Domain =$X=$ $\left[0,\frac{\mathrm{\pi }}{2}\right]$ and co-domain=$Y=$$\left[-1,1\right]$

By graph we can clearly observe function is one -one but range for given domian is $\left[0,1\right]$.

For a unique value of $x$ there exist a unique value of $y$, but for $y$ in the interval $[-1,0)$ does not have any pre-image.

So, the function is one-one but not onto.

Explanation for the in-correct option:

Option B $[0,\mathrm{\pi }]$and$[0,1]$

In the given domain $\sin \left(\frac{\mathrm{\pi }}{6}\right)=\sin \left(\frac{5\mathrm{\pi }}{6}\right)=\frac{1}{2}$,so function is not one one

and range of function in given domain is $[0,1]$

So function is not one -one but onto.

Option A :$\mathrm{ℝ}$ and $\mathrm{ℝ}$

$Sinx$ has range only $\left[-1,1\right]$.So, function is onto

and $Sinx$is periodic function,so one -one is not possible.

Therefore function is neither one-one nor onto.
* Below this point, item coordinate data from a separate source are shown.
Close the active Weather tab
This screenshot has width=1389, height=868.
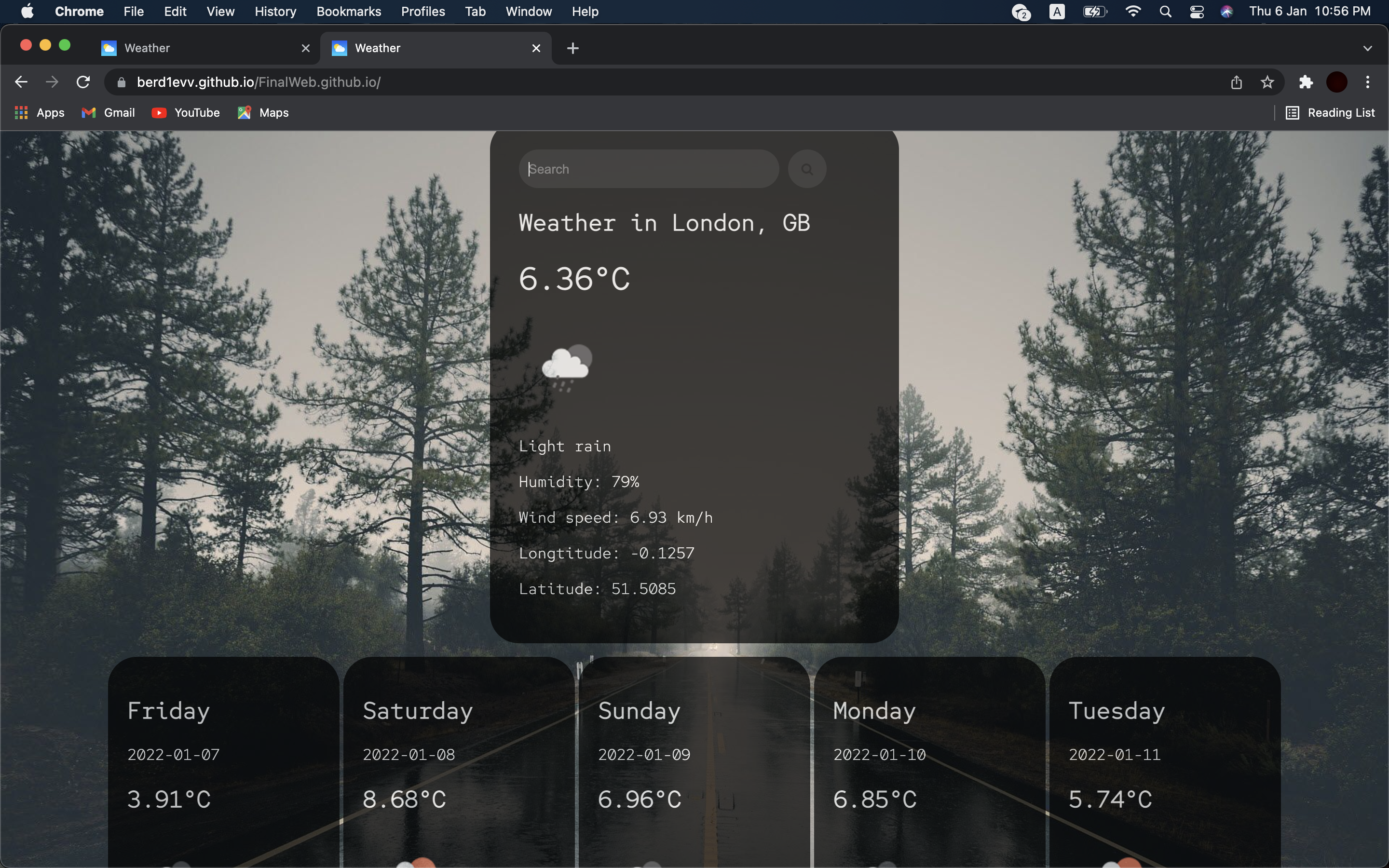point(536,48)
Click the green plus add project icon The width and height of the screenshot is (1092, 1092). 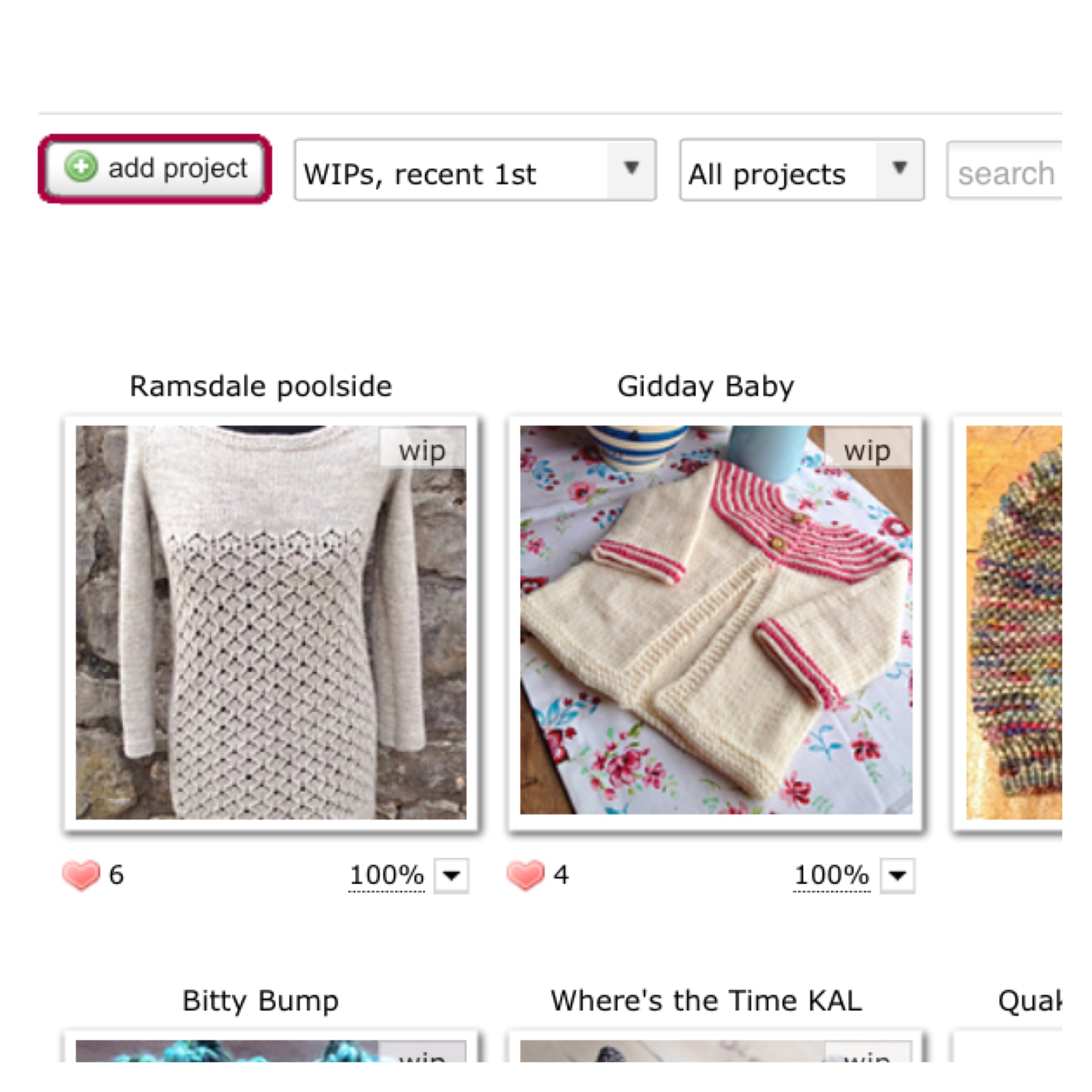coord(81,167)
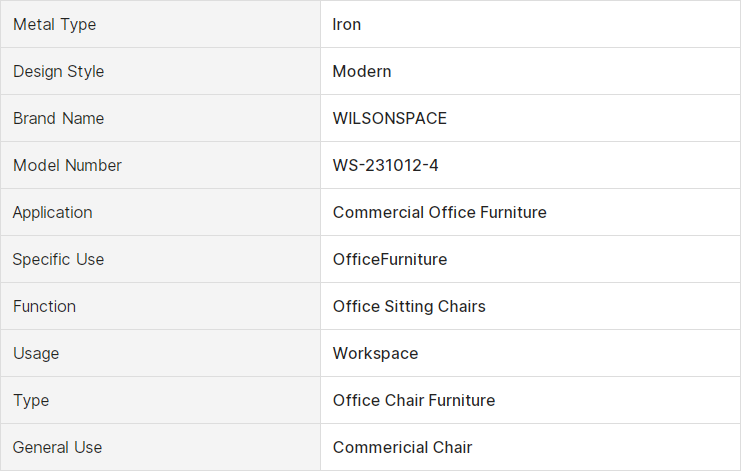Select the OfficeFurniture value

click(x=390, y=259)
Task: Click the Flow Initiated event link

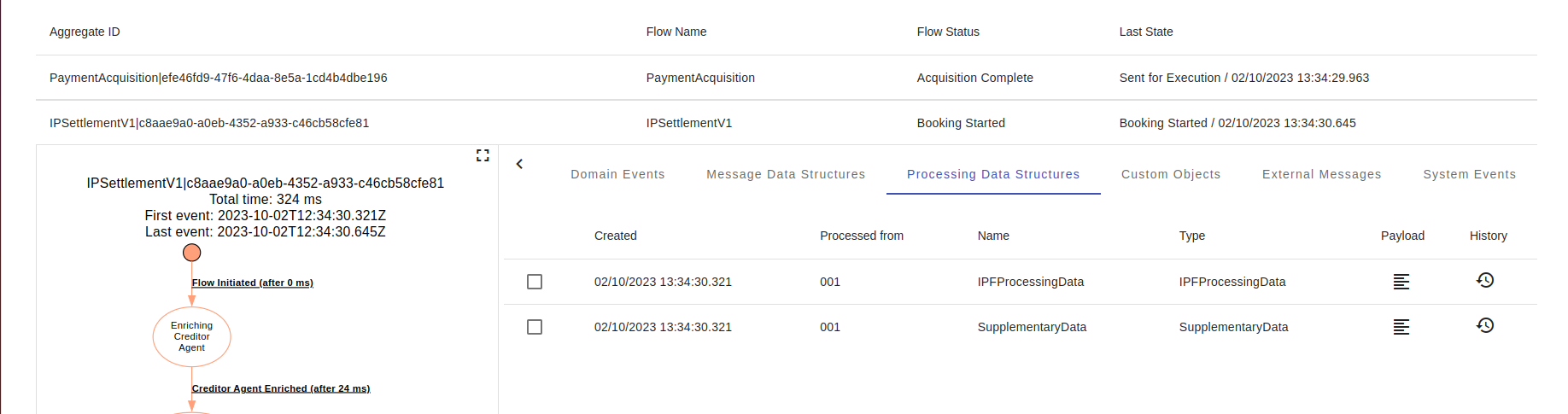Action: click(252, 283)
Option D : $\left[-\frac{\mathrm{\pi }}{2},\frac{\mathrm{\pi }}{2}\right]$and $[-1,1]$

$\sin x$is one-one function in the given domain and range of function also is $[-1,1]$as shown in figure.

Therefore function is one-one and onto in the given domain and co-domain.

Hence, the correct option is $\mathrm{Option}\left(\mathrm{C}\right)$.